--- begin EXCERPTED PASSAGE ---

Struct wast::parser::Parser

source ·

pub struct Parser<'a> { /* private fields */ }

Expand description

An in-progress parser for the tokens of a WebAssembly text file.

A Parser is argument to the Parse trait and is now the input stream is interacted with to parse new items. Cloning Parser or copying a parser refers to the same stream of tokens to parse, you cannot clone a Parser and clone two items.

For more information about a Parser see its methods.

Implementations§

source §

impl<'a> Parser<'a>

source

pub fn is_empty(self) -> bool

Returns whether there are no more Token tokens to parse from this Parser.

This indicates that either we’ve reached the end of the input, or we’re a sub-Parser inside of a parenthesized expression and we’ve hit the ) token.

Note that if false is returned there may be more comments. Comments and whitespace are not considered for whether this parser is empty.

source

pub fn parse<T: Parse<'a>>(self) -> Result<T>

Parses a T from this Parser.

This method has a trivial definition (it simply calls T::parse) but is here for syntactic purposes. This is what you’ll call 99% of the time in a Parse implementation in order to parse sub-items.

Typically you always want to use ? with the result of this method, you should not handle errors and decide what else to parse. To handle branches in parsing, use Parser::peek.

--- end EXCERPTED PASSAGE ---

Copy every declaration in the Parser documentation above that begins with the keyword pub.

--- begin DATA ---

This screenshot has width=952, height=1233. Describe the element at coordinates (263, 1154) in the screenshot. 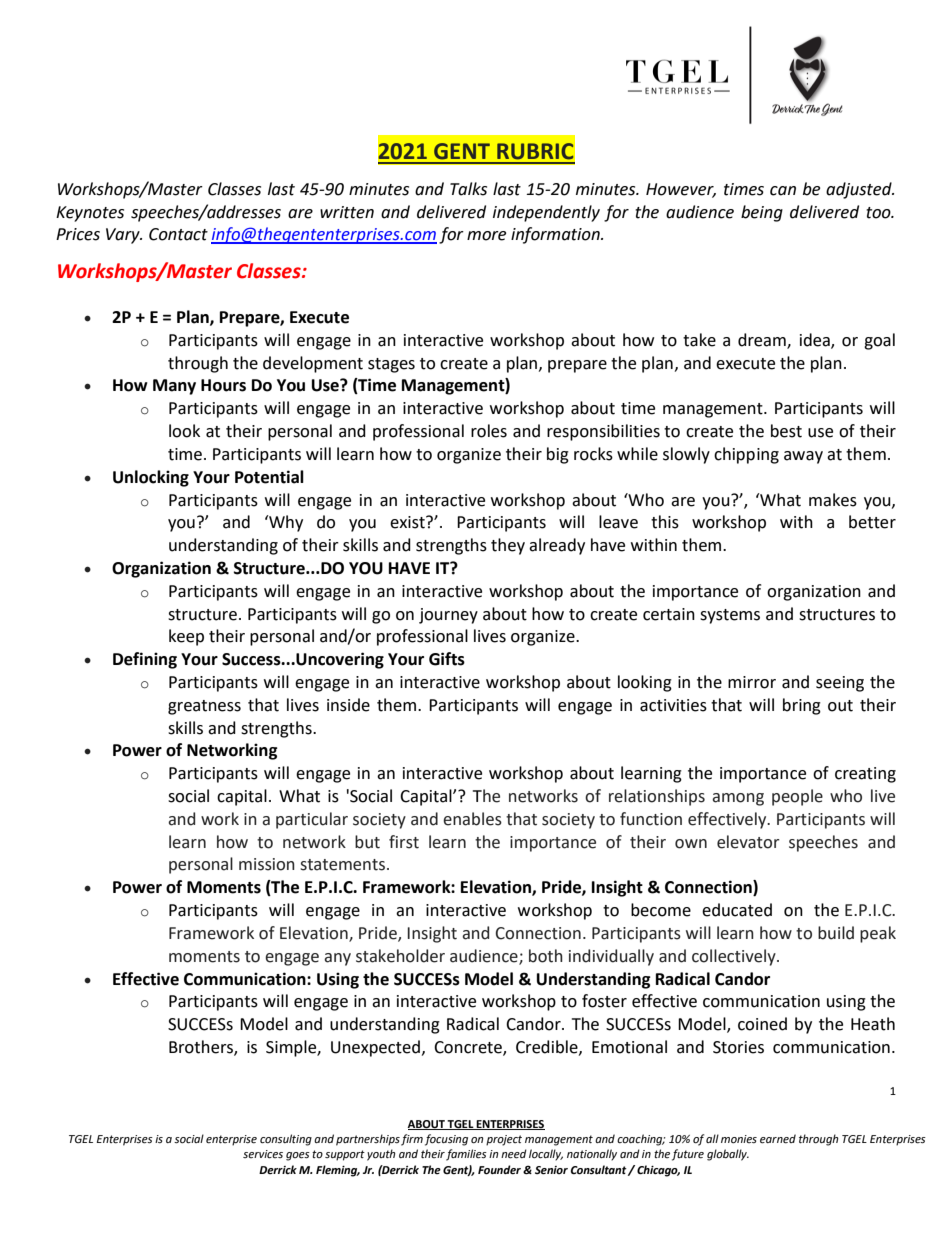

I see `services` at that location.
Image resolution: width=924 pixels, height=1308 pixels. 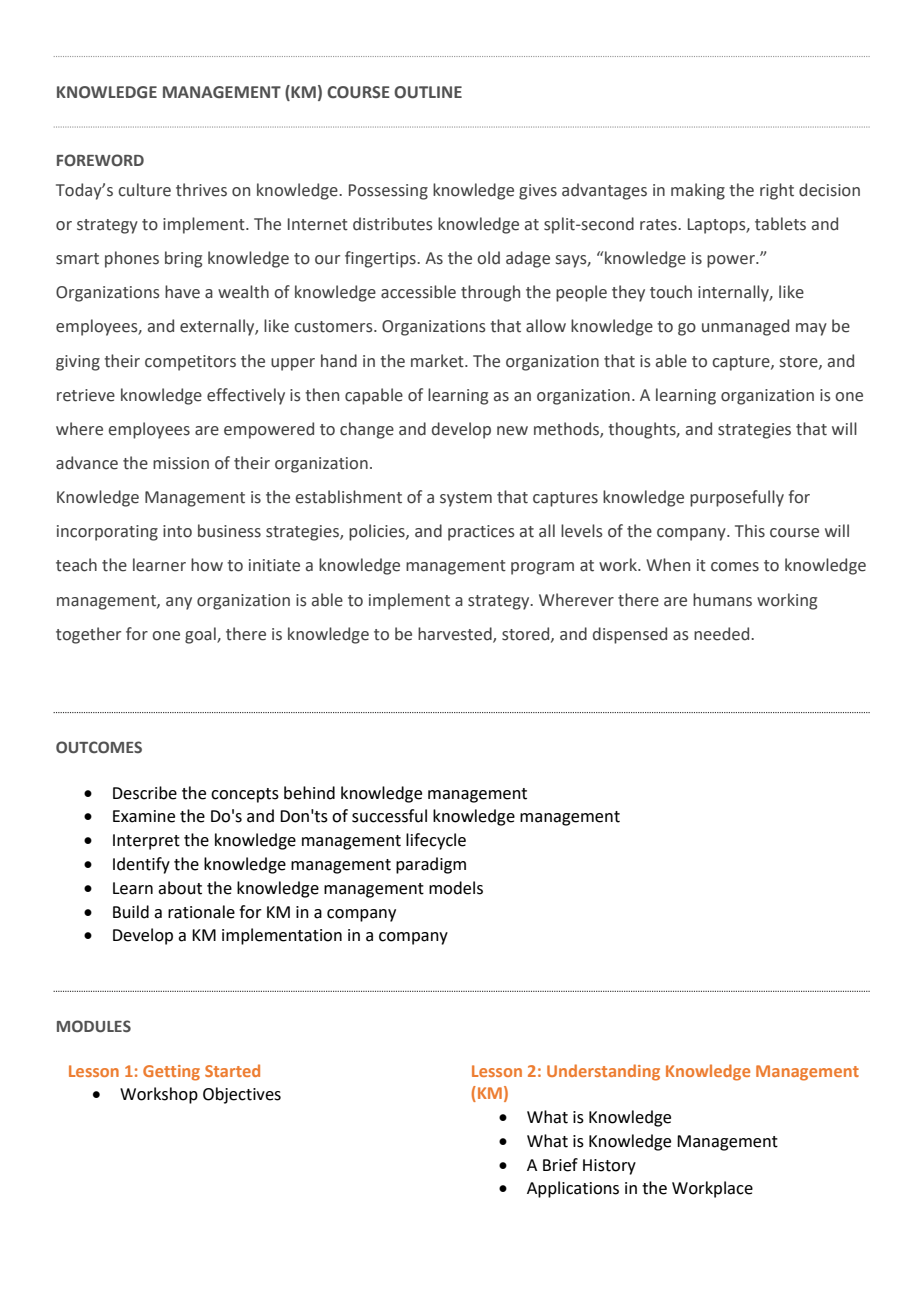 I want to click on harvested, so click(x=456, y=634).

--- end DATA ---

> _EXPECTED OUTPUT_
- pub struct Parser<'a> { /* private fields */ }
- pub fn is_empty(self) -> bool
- pub fn parse<T: Parse<'a>>(self) -> Result<T>